Shahnameh: The Epic of Persian Kings

 

Shahnameh: The Epic of the Persian Kings is a new illustrated edition of the classic work written over one thousand years ago by Abolqasem Ferdowsi, one of Persia’s greatest poets. This new prose translation of the national epic is illuminated with over 500 pages of illustrations and will be published in March 2013 to coincide with the Persian New Year, Nowruz.

The lush and intricate illustrations in this edition have been created by award-winning graphic artist and filmmaker Hamid Rahmanian, incorporating images from the pictorial tradition of the Persianate world from the fourteenth to the nineteenth centuries. The new translation and adaptation by Ahmad Sadri, retells the mythological and epic stories of the original poem in prose format. This Shahnameh is an extraordinary literary and artistic accomplishment.

Published by The Quantuck Lane Press, distributed by W. W. Norton & Company
Hardcover with slipcase, 592 pages, 500+ four-color illustrations
ISBN 978-1-59372-051-3

 

Limited Editions

We have created a sumptuous limited edition of this Shahnameh especially for collectors, book lovers and Shahnameh aficionados. This red leather-bound beauty comes enclosed in a stunning printed, black cloth-bound box. The book has gilded edges, a ribbon marker and the book cover is embossed in gold. It is numbered and signed by the artist.

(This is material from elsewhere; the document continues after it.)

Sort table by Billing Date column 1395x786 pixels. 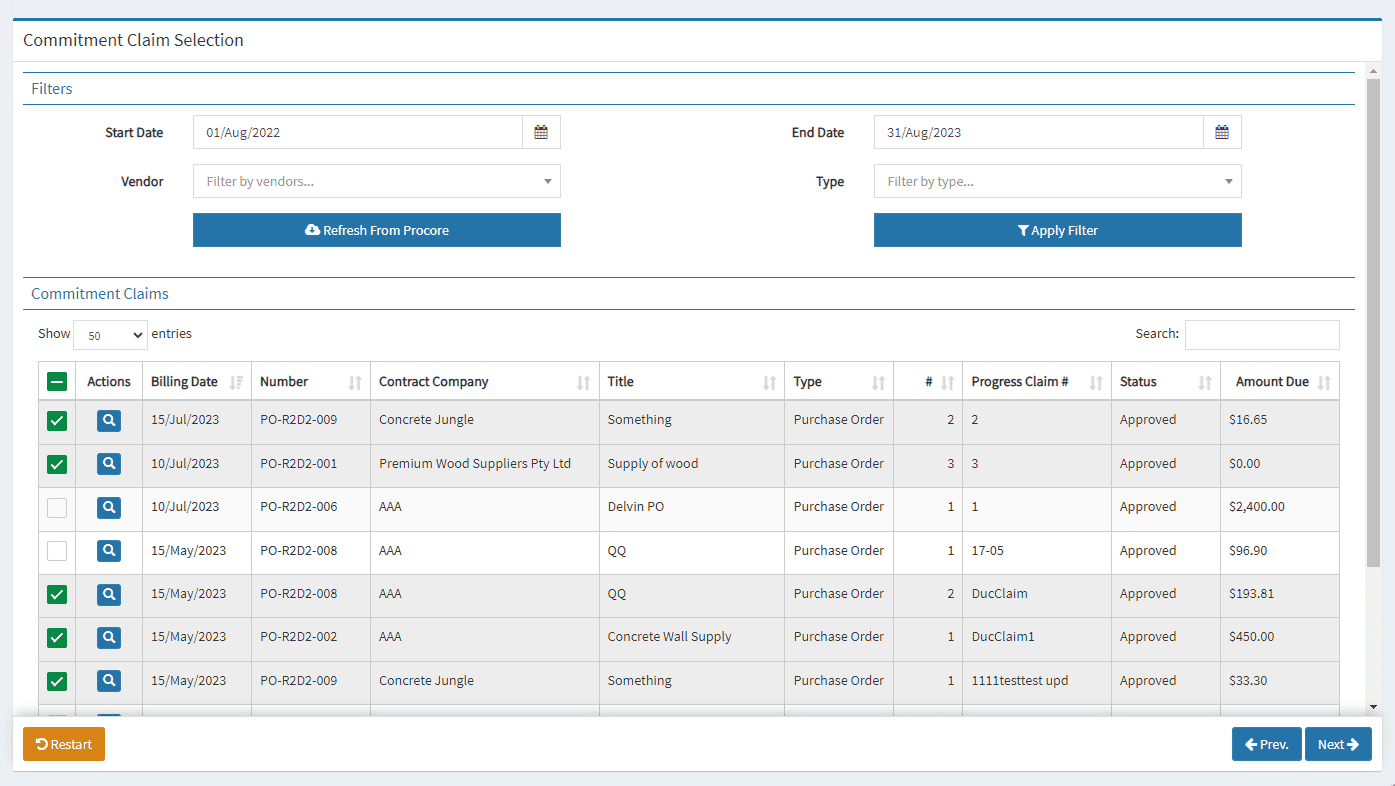(196, 382)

This edition of 299 will sell out quickly, so be sure to place your order early. It will make an impressive Nowruz present, an enduring gift for close friends, family and colleagues and will be treasured for generations to come.

Pre-purchases will be delivered by the 20th of March, 2013.

Mission Statement: 

 

A little over a thousand years ago a Persian poet named Ferdowsi of Tous collected and put into heroic verse the millennium old mythological and epic traditions of Iran. It took him thirty years to write the sixty thousand verses that comprise the Shahnameh (The Book of Kings). This monumental tome is one of the most important literary works of Iran and like other great epics, such as Gilgamesh, The Odyssey, Nibelungenlied and Ramayana, it is a record of the human imaginative consciousness. It is well known and has been adapted through out the Near East, Central Asia and India but is mostly unknown in the West.